How are conference hotels selected?
The SCMS Board of Directors employs a conference manager to collect bids from various hotels. Hotels are invited to make bids for the conference based on the specialized needs of SCMS, including total number of meeting rooms, exhibition
space, room rates and quality of accommodations, and technology capabilities. Our conference manager is charged with finding the most reasonable rates while also meeting our long list of needs. The conference manager is also responsible
for negotiating rates for technology.
Do I need to be a member of SCMS to submit a proposal?
Yes, you must be a member to submit a proposal. We do still encourage our members to include guests from outside the field as panel, workshop, or roundtable participants.
How do I submit a proposal for the SCMS conference?
To submit a proposal for the SCMS conference, individuals must register for the website before submitting a proposal online. If an individual is part of a panel, workshop, or roundtable, the organizer or chair is responsible for submitting
all papers or participants within the panel, workshop, or roundtable. It is the individual’s responsibility to send all the required information to the organizer for input. Individuals can submit open call paper proposals directly
online but are limited to one proposal per individual.
Is the proposal deadline firm?
I'm not sure if I'll be able to attend the conference. Should I submit a proposal anyway?
Please submit proposals only if you plan to attend the conference.

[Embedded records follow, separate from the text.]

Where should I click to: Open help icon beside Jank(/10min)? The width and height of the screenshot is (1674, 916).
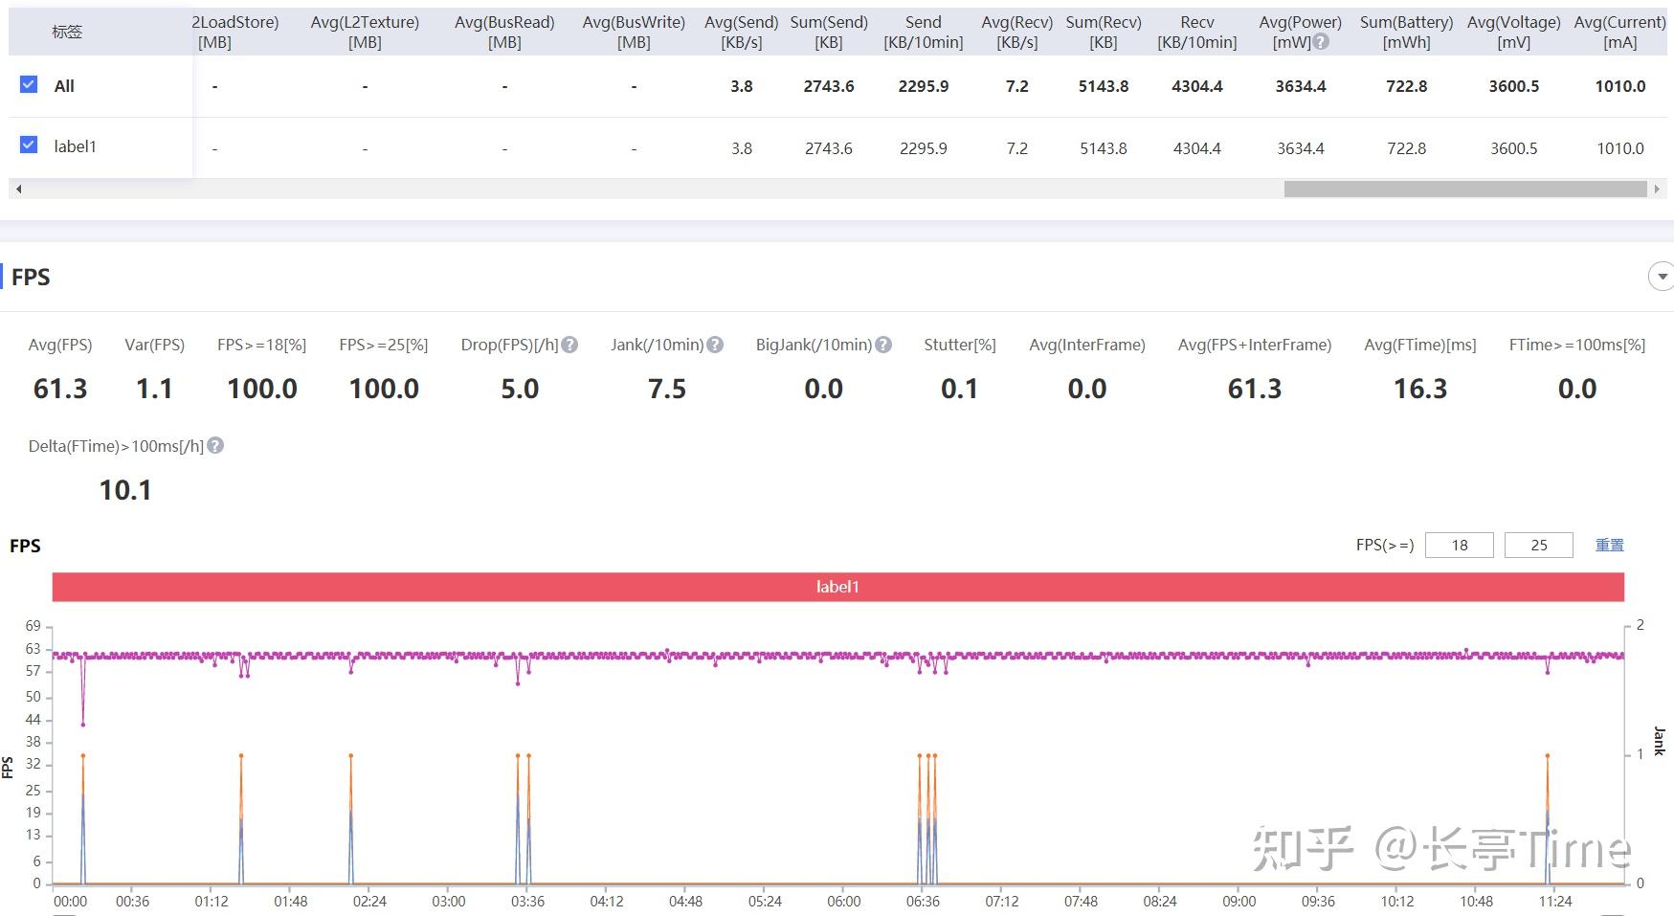(715, 345)

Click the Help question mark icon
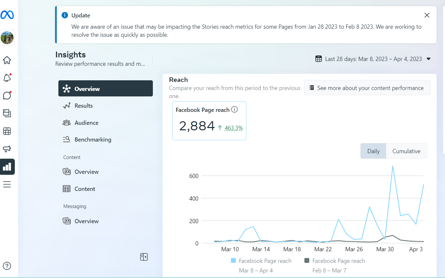[7, 266]
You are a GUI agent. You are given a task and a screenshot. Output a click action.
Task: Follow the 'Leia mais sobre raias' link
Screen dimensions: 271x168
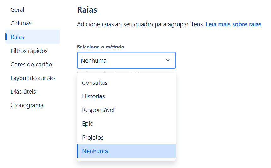pos(233,24)
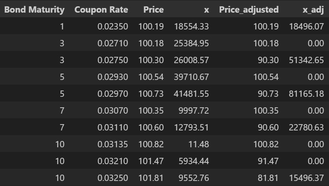
Task: Click the x value 18554.33
Action: coord(191,26)
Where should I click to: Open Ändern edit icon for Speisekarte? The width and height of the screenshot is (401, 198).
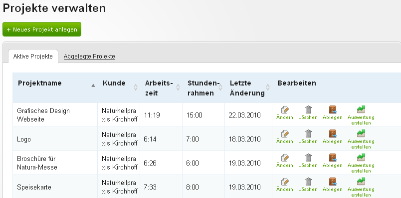(x=285, y=182)
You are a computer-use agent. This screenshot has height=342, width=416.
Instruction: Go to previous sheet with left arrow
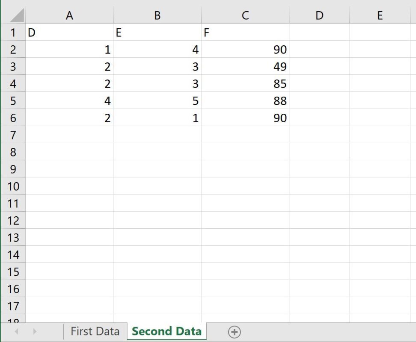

If you are unsure about whether you will have the time, be able to finish a paper, or get funding, perhaps it's best to wait until the next year to submit your proposal. Also, please make sure that your schedule can accommodate the full
length of the conference. While we understand that not all attendees can stay for the full five days, we are not able to guarantee scheduling a particular day for your paper or presentation. If you absolutely cannot be available to
attend any days between Wednesday and Sunday, do not submit.

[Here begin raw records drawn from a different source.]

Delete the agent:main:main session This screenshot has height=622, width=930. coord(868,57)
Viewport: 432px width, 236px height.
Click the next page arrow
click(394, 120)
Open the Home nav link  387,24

It takes time to process, read, evaluate, and schedule every paper, panel, and workshop. When you put individuals through this work for a proposal that you don't deliver, you have wasted the Program Committee's time (which is done on a
volunteer basis), as well as that of the SCMS Administrative Office.

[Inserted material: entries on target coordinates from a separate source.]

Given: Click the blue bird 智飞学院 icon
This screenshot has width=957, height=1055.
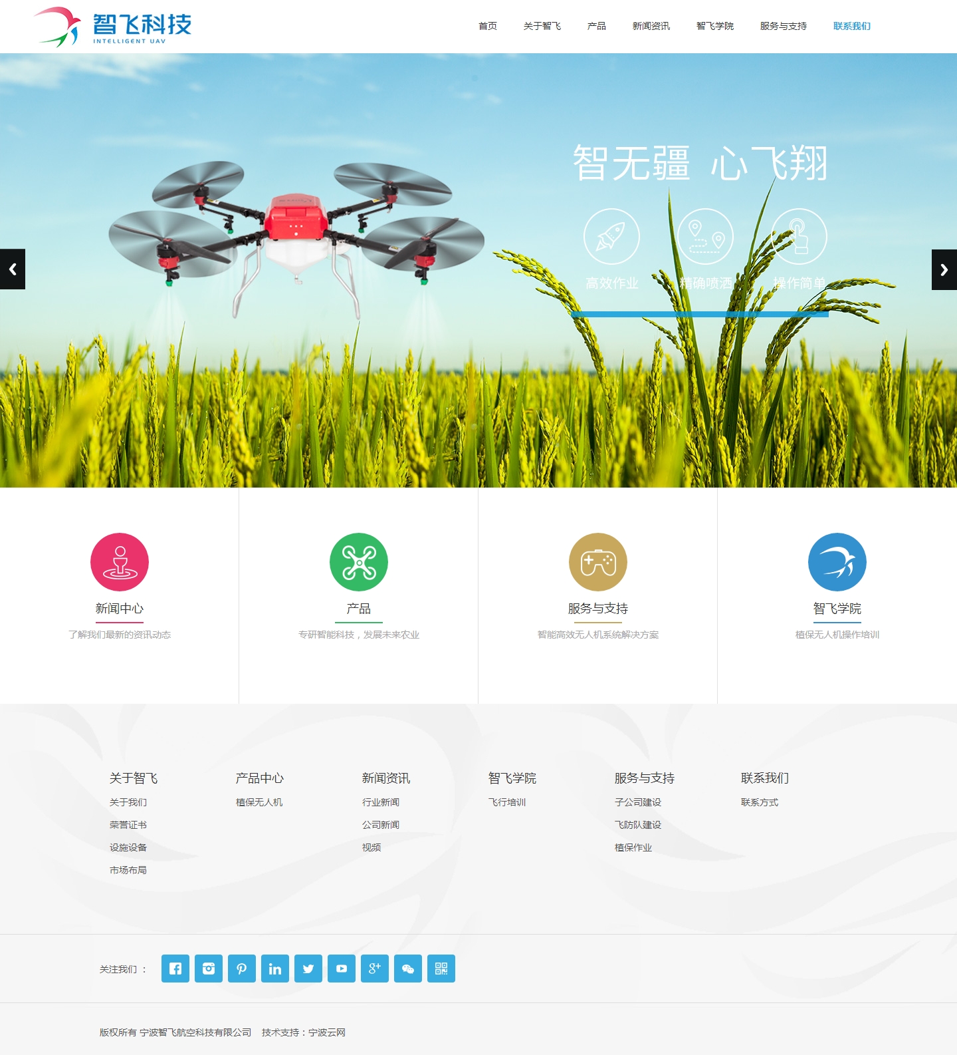Looking at the screenshot, I should pos(837,562).

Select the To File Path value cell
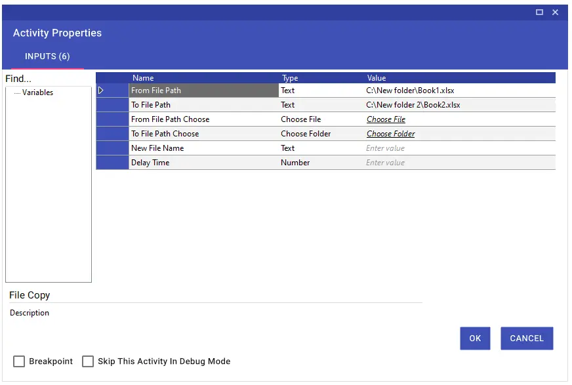460,105
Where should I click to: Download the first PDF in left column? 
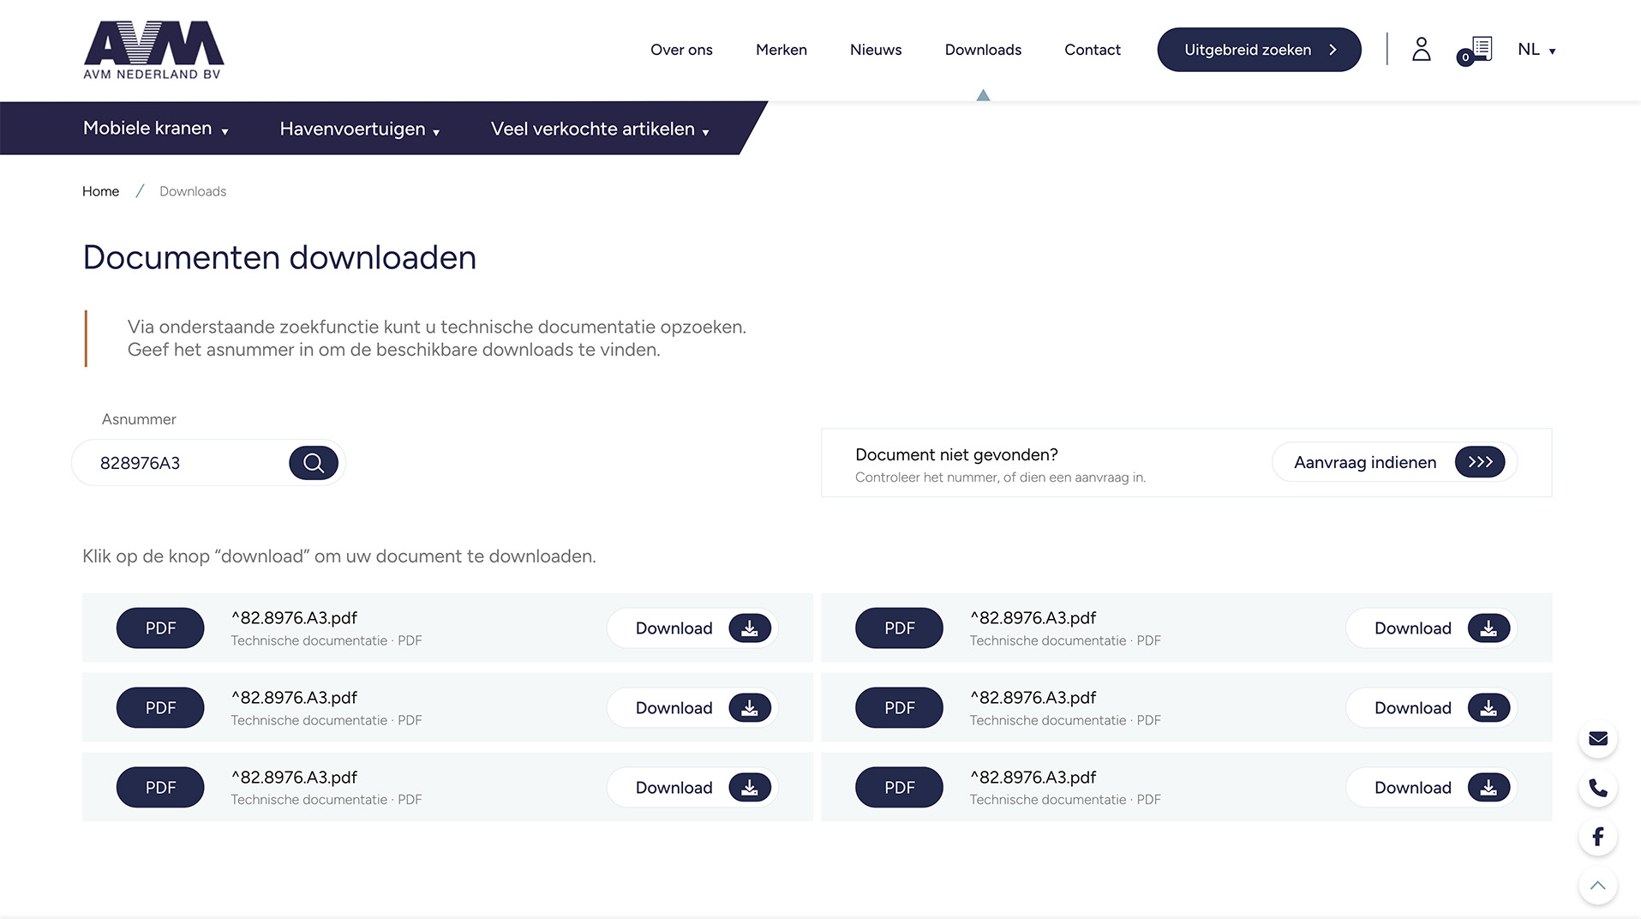[x=692, y=628]
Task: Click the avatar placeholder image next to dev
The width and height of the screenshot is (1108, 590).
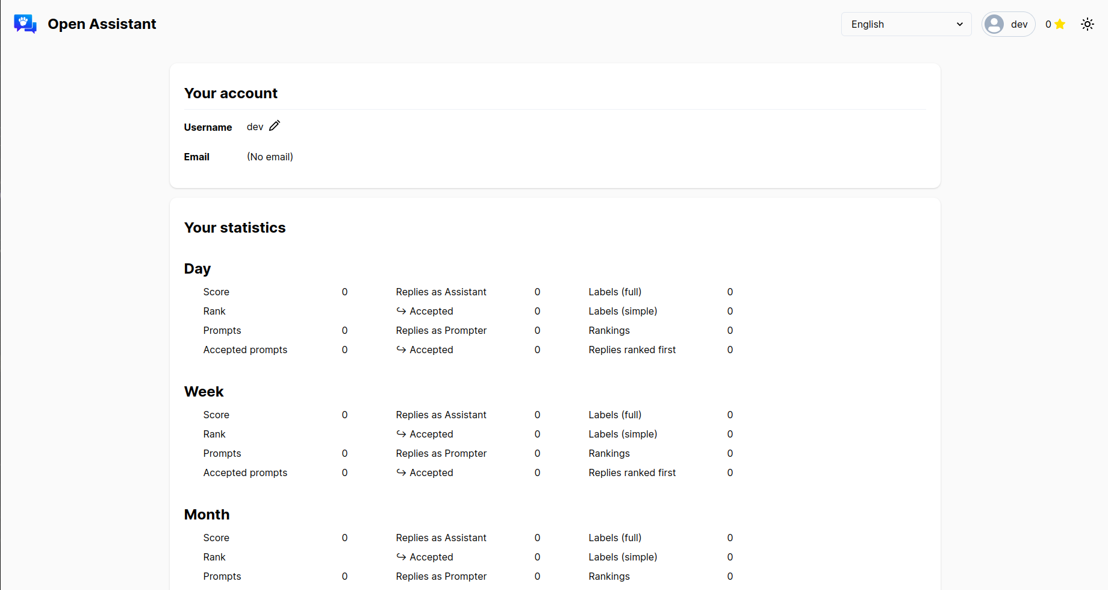Action: [x=994, y=24]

How may I participate in the conference?
There are several major ways that one can participate in the SCMS conference.
Deliver a paper. Papers are formal presentations of original research that are either read or delivered. Papers are expected to be original research. This may be the exploration of a previously unresearched topic, or the reevaluation
of existing work in light of new evidence or methodologies. Papers are often -- but not always -- portions of book chapters, dissertations, or scholarly articles. Paper proposals are judged on their potential contribution to the
field of Cinema and Media Studies.
Participate in a workshop. Workshops are interactive discussions led by one or two facilitators. They should emphasize potential participation by all session attendees. Workshops typically focus on professional development, pedagogical
issues, institutional issues (preparing dossiers for tenure cases, mentoring graduate students and junior faculty members), disciplinary and administrative issues (developing an academic program in film or media, academic freedom,
departmental governance on issues of pedagogy and so forth), and so forth. There may be a workshop on a scholarly topic but it must make clear how it will involve participants beyond discussion. When proposing a workshop, the proposer
should make clear how attendees will be involved. This might involve sharing best practices, working on a text together, role-playing an interview, or any other productive interaction.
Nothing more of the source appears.